What might be the logical consequence of strangers engaging in sex? Unwanted pregnancies, which in some cases may cause people to seek an abortion. Having an abortion is legal in America and many other countries, but if it were illegal or difficult to obtain, human beings would always find a way to prevent an unwanted child from coming into the world.
Both prostitution and abortion are highly complex “issues” that pertain to human life. Given that humans have been engaging in both—for as long as humans have been around—establishes these activities as normal forms of human behavior. Normal in the sense that these activities are what humans have always done and will always do. These aren’t the only complex issues humanity as to contend with, though. We could easily add suicide, drug abuse, euthanasia and many other human behaviors to the list.
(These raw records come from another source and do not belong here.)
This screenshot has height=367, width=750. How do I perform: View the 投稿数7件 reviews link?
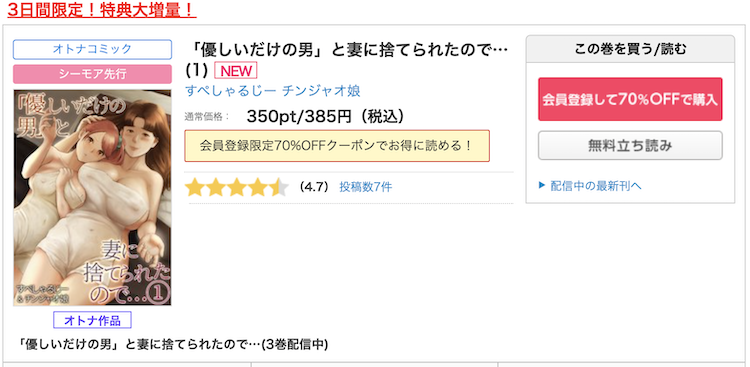tap(366, 187)

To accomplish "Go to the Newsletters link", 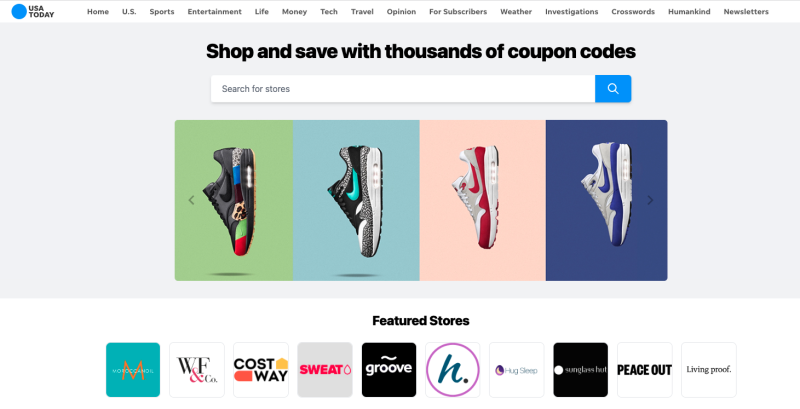I will [x=746, y=12].
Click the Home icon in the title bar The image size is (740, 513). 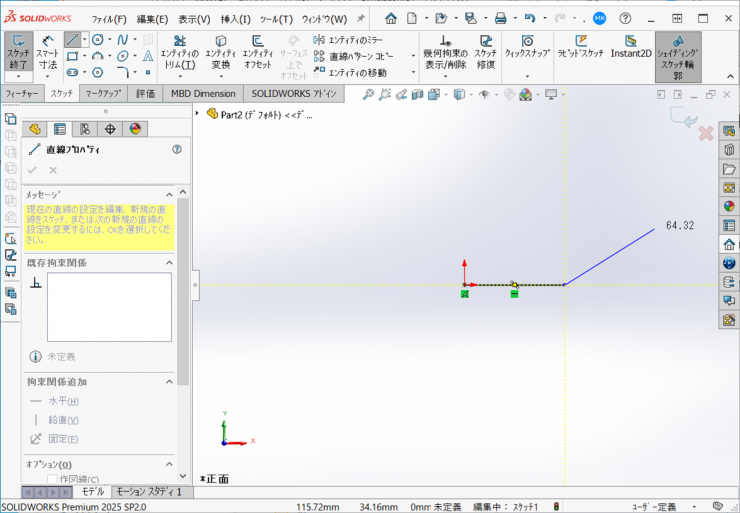point(390,18)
What makes these activities highly complex issues is that we ascribe to them ethical or moral values. To complicate matters, some people take it upon themselves to assign moral value to the people who engage in these forms of human behavior. For the most part, those who spend the most time judging others are those following the moral guidelines of a religion.
And religions have a way of simplifying the complex; of seeing issues only in black and white; and usually in terms of good or evil. Which is why religious folk have a tendency to think that:
- Prostitution is wrong because it involves sex between unmarried couples.
- Abortion is wrong, because it involves destroying a fetus or human being.
- Suicide and euthanasia are wrong, because only God can decide when to take a person’s life.
Ansel Adams can teach us a lot about the grey matter in life
The great American landscape photographer Ansel Adams is quoted as saying . . .
“Dodging and burning are steps to take care of mistakes God made in establishing tonal relationships.”
If you are unfamiliar with black and white photo processing, dodging is a way of lightening parts of a photo and burning is a way to darken areas. Ansel Adams was a master of both techniques. He is known for producing stunning black and white landscape photographs, which not only contain the whitest of whites and the blackest of blacks, but also, a thousand shades of grey in-between. Which is to say, he was a master at seeing all of the various tonal ranges within the natural world—and I would also like to believe, within humanity too.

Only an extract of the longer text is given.